Given problem:
Rewrite the items starting at the line that contains "The image size is (499, 418)." and ending at the line that contains "tap(572, 371)", replacing "magnifying glass" with "magnifier" and leaving everything else unchanged. Omit the pictures from your answer.

Information supplied:
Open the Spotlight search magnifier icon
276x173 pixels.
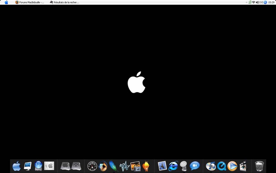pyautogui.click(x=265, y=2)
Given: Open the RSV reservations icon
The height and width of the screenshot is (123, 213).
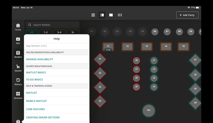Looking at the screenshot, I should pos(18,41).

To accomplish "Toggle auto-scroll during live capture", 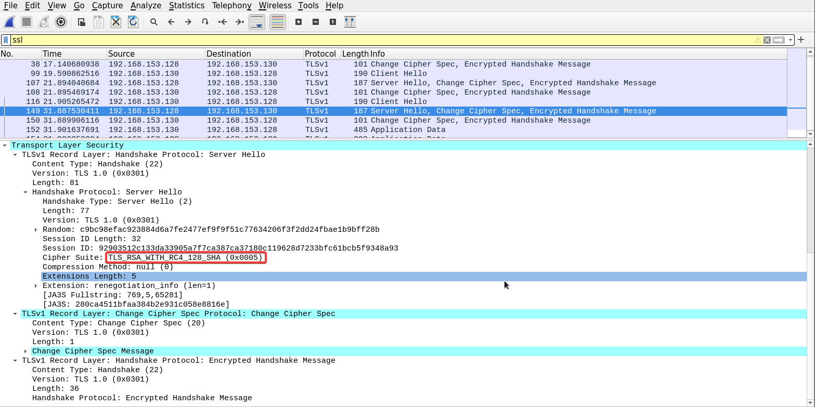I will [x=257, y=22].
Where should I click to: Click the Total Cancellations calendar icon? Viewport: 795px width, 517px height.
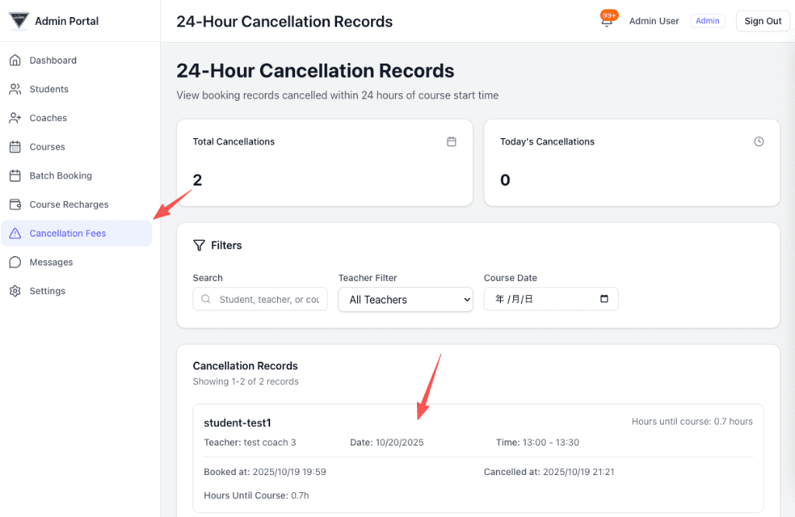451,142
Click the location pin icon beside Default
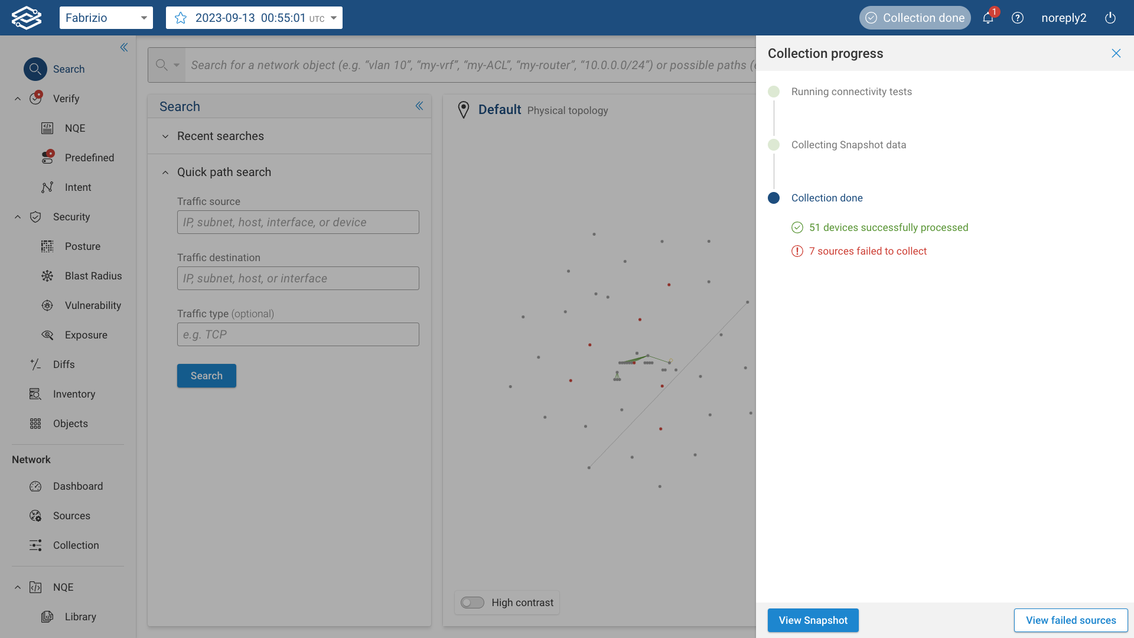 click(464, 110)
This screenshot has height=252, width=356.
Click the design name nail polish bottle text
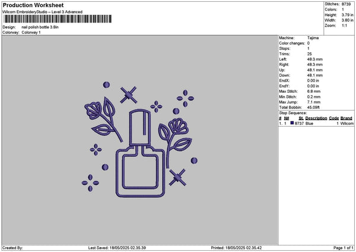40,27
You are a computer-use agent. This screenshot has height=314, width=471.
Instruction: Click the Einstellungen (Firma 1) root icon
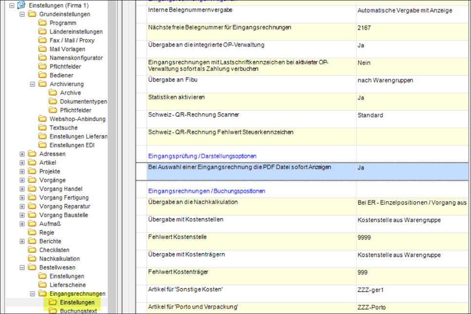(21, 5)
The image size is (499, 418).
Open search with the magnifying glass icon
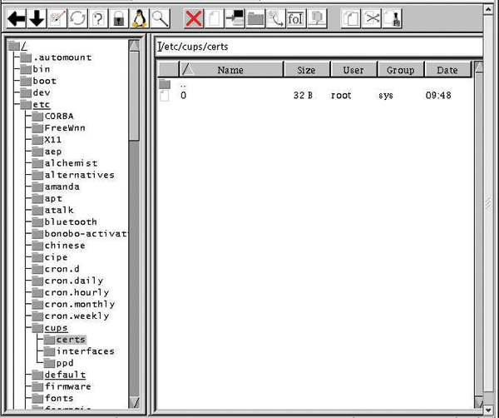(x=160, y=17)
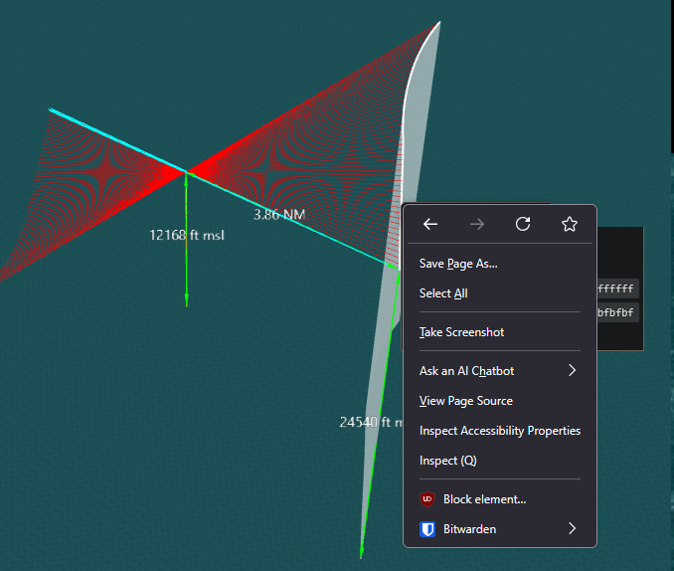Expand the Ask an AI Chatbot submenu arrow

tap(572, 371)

...

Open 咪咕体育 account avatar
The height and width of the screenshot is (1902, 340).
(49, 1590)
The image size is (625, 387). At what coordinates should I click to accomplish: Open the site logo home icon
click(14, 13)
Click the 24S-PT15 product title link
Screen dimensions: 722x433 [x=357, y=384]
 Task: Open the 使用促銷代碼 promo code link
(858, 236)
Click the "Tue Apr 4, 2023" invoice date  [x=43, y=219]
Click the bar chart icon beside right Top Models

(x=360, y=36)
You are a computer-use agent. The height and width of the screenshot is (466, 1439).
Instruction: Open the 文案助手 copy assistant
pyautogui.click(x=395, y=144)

Answer to the problem:
The image size is (499, 418).
Open search with the magnifier icon
(x=160, y=17)
Expand the Ask an AI Chatbot submenu arrow

tap(572, 371)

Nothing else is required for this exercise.